Instantly, and publicly, I was branded a heretic, and some
even went so far as to label me the ‘antichrist’! If that sound beyond belief,
it is a true story. I was both shocked and somewhat bemused. “How could I say
such a horrible thing, when everyone knows that the Garden of Eden story is an
important part of the holy word of God, and therefore is truth, absolute truth?”
was one of the pathways through which I learned of my ‘theological blunder.’
The stated and whispered implication was that some were incredulous that such a
statement could come from one who was assigned to their church as a clergy.

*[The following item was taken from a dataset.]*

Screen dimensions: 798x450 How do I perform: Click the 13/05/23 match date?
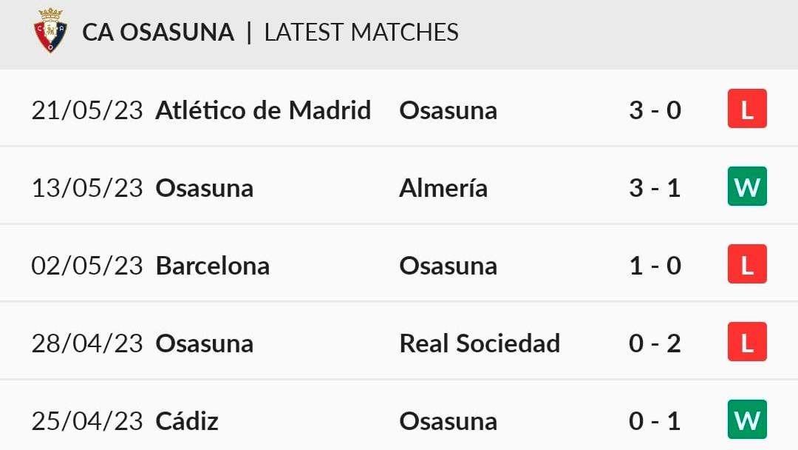[87, 188]
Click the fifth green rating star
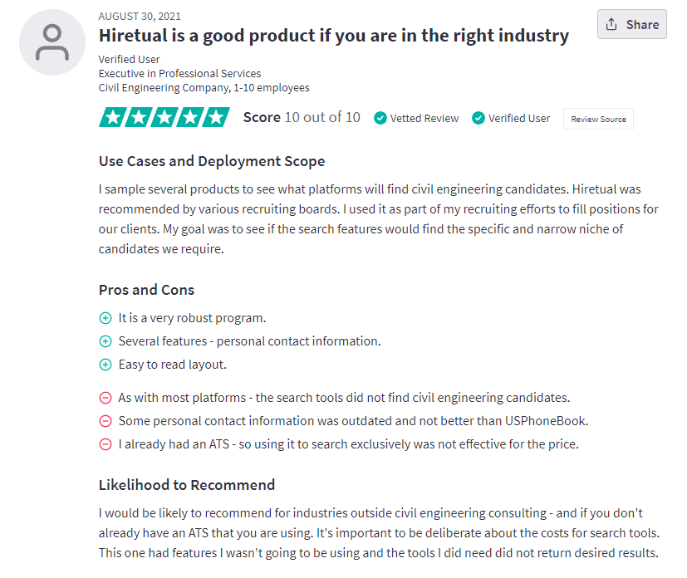The width and height of the screenshot is (687, 578). tap(216, 117)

Shortly after this incident, some plotted to show a video prepared under the
auspices of the Dobson group, Focus on the Family. James Clayton Dobson was an
American evangelical Christian author. I first learned of the plan when a lay reader
who was about to read the announcements, whispered in my ear that this was
planned. Although I did not know the source or the content of the video, I had
my suspicions, and abruptly vetoed the announcement. As this was a three-point
parish, and the announcement was to have been made in the first of the three
Sunday services, I wondered what I would meet in the second of the three
services.
Sure enough, the Warden rose, during the announcements, to
inform the congregation that he was planning to show a video on Tuesday evening
of the upcoming week. I had no opportunity to veto his announcement, until,
immediately following the service, I met the then Warden in the sanctuary and informed
him that until I had viewed the video and determined whether or not I was in agreement
that it be shown, it was not going to be
shown.
His comment to the congregation, as justification for the
proposal was ‘to demonstrate how the homilies of this man are heretical’….I had
barely been ordained deacon in this obviously fractured parish, whose full history
was never shared with me prior to my assignment. Needless to say, the video was
not shown, and within the week, I asked for and received the resignation of the
Warden.
However, the story does end there. The divide between
born-again and some other kind of Christian lingered, very close to the surface
of all conversations. Some were pleased that the literal, evangelical,
fundamentalist regime was receding, if not being replaced. As the labelled ‘anti-Christ’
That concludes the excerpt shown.